For more than two decades, SpaceX has been synonymous with reusable rockets, satellite launches and humanity’s ambition to become a multiplanetary species. But if its latest roadshow presentation is any indication, Elon Musk’s company is preparing investors for a new identity: an AI infrastructure giant.
The shift is striking. While SpaceX continues to highlight its leadership in launch services and satellite connectivity, artificial intelligence occupies a central role in its long-term growth strategy. The company estimates the total addressable market for AI at $26.5 trillion, dwarfing the opportunities in space transportation and satellite connectivity.

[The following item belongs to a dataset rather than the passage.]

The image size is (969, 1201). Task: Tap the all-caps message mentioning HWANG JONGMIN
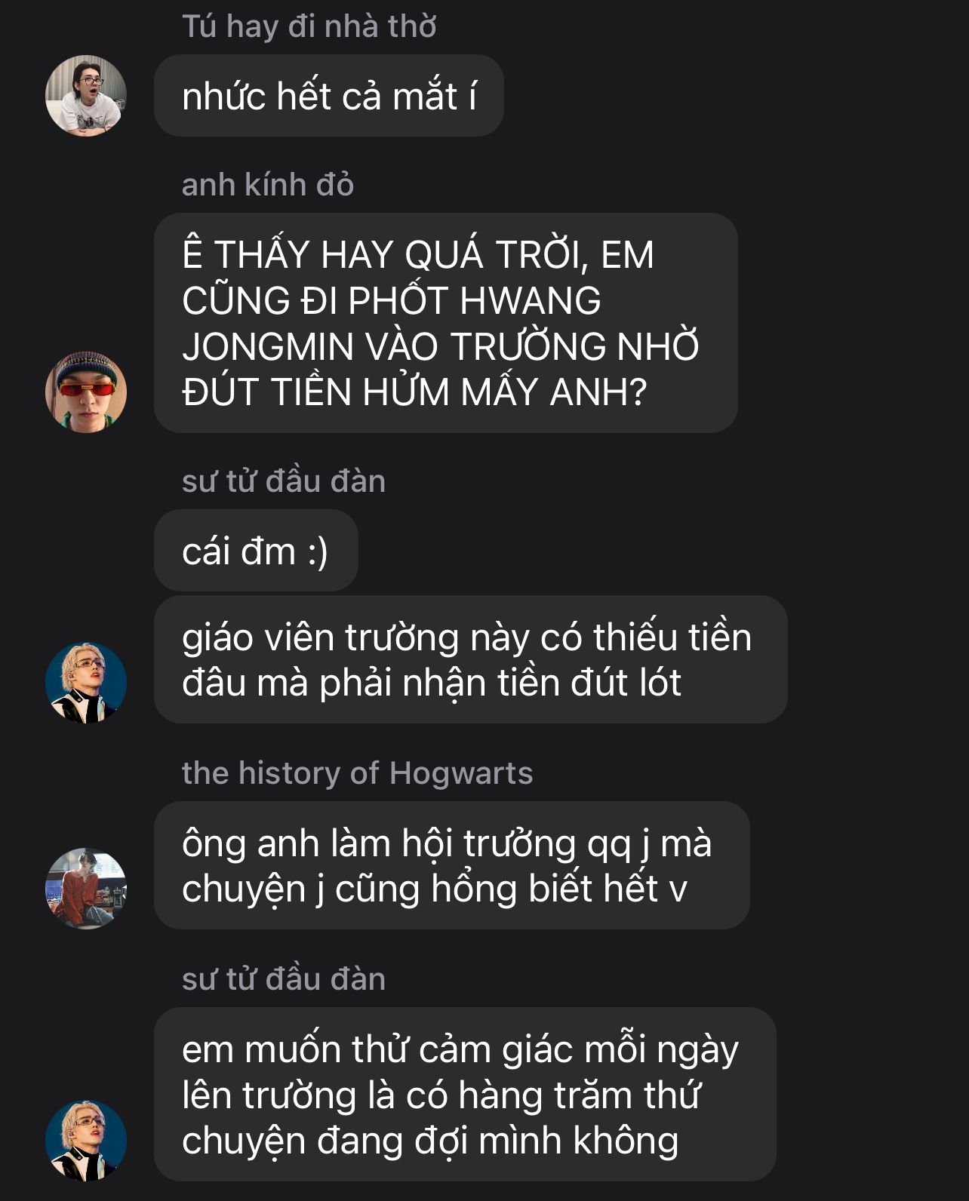pyautogui.click(x=446, y=323)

At the heart of this strategy is a belief that the next wave of AI innovation will be constrained not by algorithms, but by infrastructure.
Building the AI backbone
SpaceX claims to have built the world’s first gigawatt scale AI training cluster and the largest coherent supercomputer, supported by a compute draw of approximately 1 gigawatt. The company argues that its expertise in manufacturing, energy systems and large scale engineering gives it a unique advantage in building AI infrastructure faster and cheaper than rivals.

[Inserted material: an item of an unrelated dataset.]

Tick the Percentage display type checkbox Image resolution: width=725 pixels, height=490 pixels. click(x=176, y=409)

Unlike traditional AI companies that rely on third party cloud providers, SpaceX is pursuing vertical integration across the entire stack. Its AI ecosystem includes compute infrastructure, proprietary models such as Grok, real time data from X, cloud computing services and future chip development.
The strategy mirrors the company’s playbook in rockets and satellites: control as much of the value chain as possible.
Why rockets matter to AI
Perhaps the most intriguing aspect of the plan is how SpaceX links its aerospace capabilities to artificial intelligence.
The company argues that reusable rockets and Starlink satellites are not separate businesses but foundational assets that can support future AI infrastructure. Lower launch costs, high launch frequency and advanced satellite manufacturing could eventually enable deployment of AI compute platforms in orbit.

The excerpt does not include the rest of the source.